11-letni chłopiec zabity krążkiem hokejowym podczas treningu! Dramat pod Montrealem w Kanadzie
Jak to możliwe, że sportowy trening, który miał byc dobry dla zdrowia dzieci, zakończył się śmiercią jednego z młodych zawodników? To był bardzo rzadki wypadek i takich incydentów nie da się do końca uniknąć - takie wnioski płyną z doniesień kanadyjskich mediów na temat dramatu, który wydarzył się podczas wtorkowego treningu ligi hokejowej w Saint-Eustache, na północny zachód od Montrealu.
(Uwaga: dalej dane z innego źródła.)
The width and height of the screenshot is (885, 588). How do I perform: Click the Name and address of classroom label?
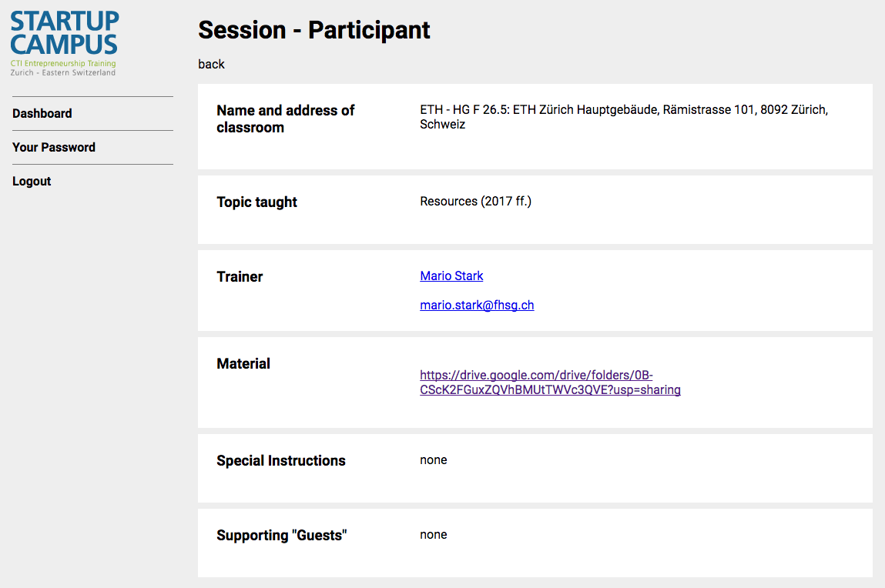[x=286, y=119]
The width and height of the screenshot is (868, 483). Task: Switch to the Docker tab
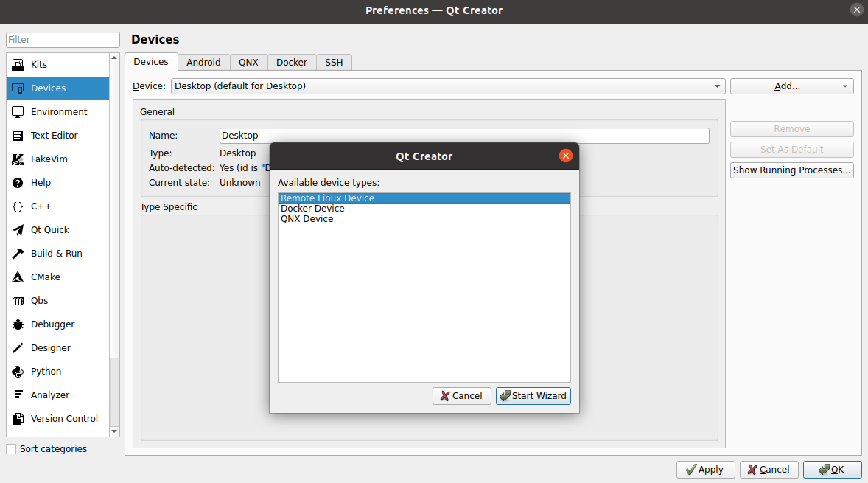click(x=292, y=63)
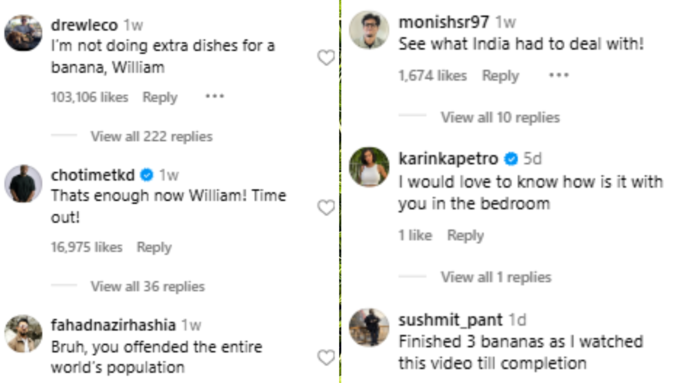Like drewleco's banana comment with heart icon
The height and width of the screenshot is (383, 680).
pyautogui.click(x=326, y=57)
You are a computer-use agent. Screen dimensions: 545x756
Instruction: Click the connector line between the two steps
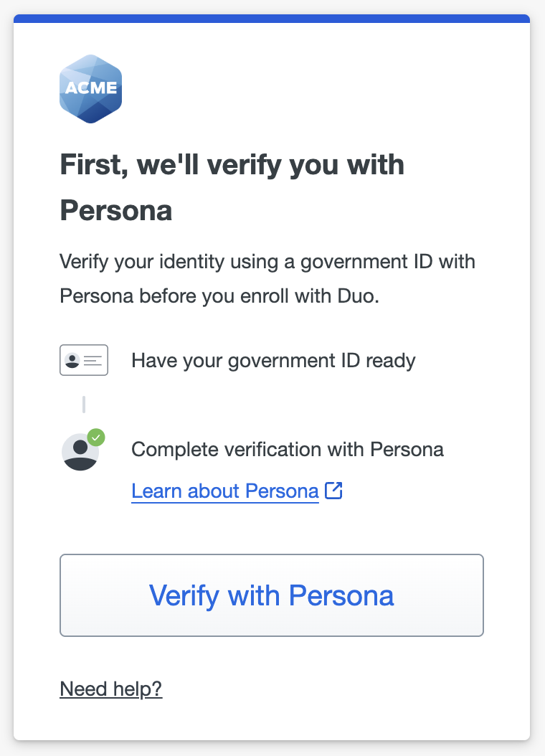coord(83,404)
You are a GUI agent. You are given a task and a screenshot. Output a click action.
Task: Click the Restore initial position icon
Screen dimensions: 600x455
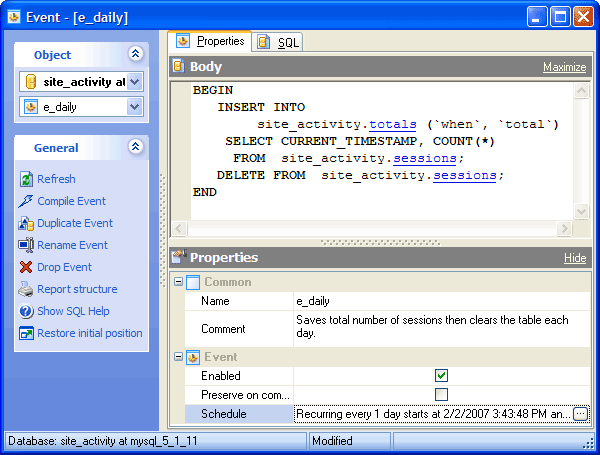(27, 333)
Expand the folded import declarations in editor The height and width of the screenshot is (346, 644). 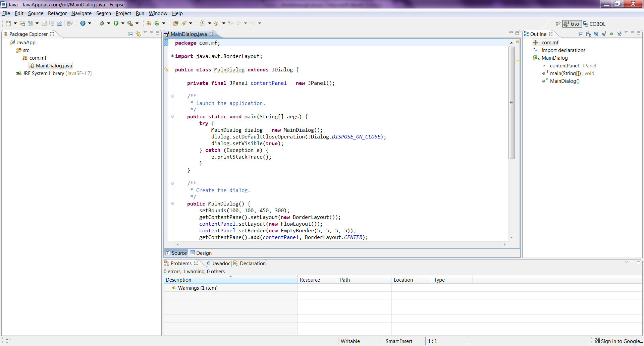[x=172, y=56]
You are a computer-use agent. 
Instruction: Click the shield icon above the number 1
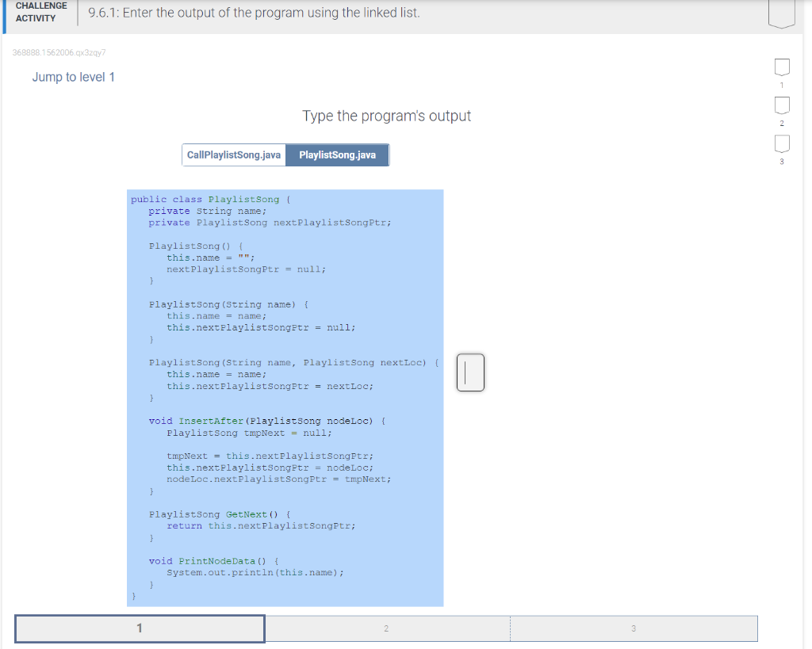(782, 67)
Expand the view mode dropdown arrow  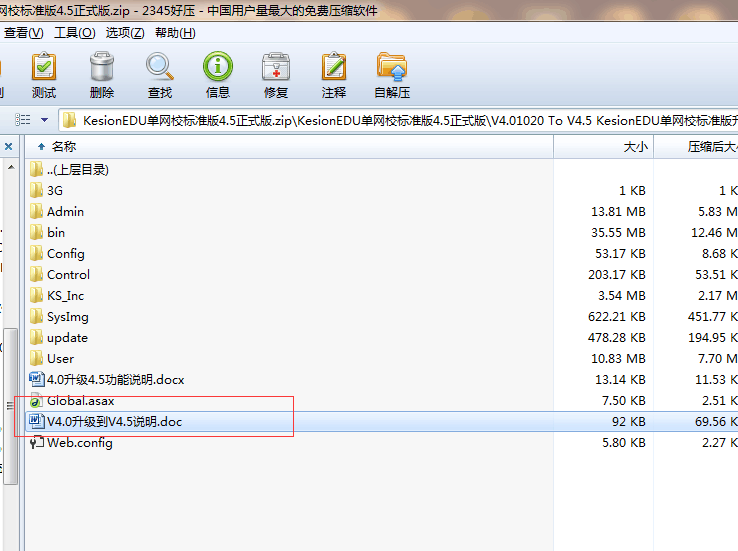point(44,120)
W hali Complex Walter-Buswell na przedmieściach około godziny 19 trenowały 11-letnie dzieci. W pewnym momencie jeden z chłopców został przypadkowo trafiony rozpędzonym krążkiem hokejowym w krtań. Dziecko zostało przewiezione do szpitala w Montrealu w poważnym stanie i niestety po kilku dniach zmarło.
Tragedii nie dało się uniknąć i treningi wiążą się z ryzykiem śmierci? Jest komentarz lekarza i zawodnika
„Dziś rano ze smutkiem przyjęliśmy wiadomość o śmierci dziecka. Składamy najszczersze kondolencje rodzinie, przyjaciołom i bliskim” – brzmi komunikat prasowy policja Saint-Eustache (SPVSE). Jak ustaliło CTV News, chłopiec w chwili zdarzenia miał na sobie specjalne ochraniacze, ale nie zapobiegło to tragedii. Policjanci nie prowadzą dochodzenia w sprawie popełnienia jakiegokolwiek przestępstwa i zakwalifikowała zdarzenie jako nieszczęśliwy wypadek. Cytowany przez CTV News lekarzem medycyny sportowej w Institut National du Sport du Quebec uważa, że choć ochraniacze są ulepszane, takie incydenty mogą się bardzo rzadko zdarzać. „Nie wierzę, że istnieje jakakolwiek ochrona szyi, która chroniłaby przed takim uderzeniem” – powiedział z kolei Trent McCleary, były hokeista z Montreal Canadiens.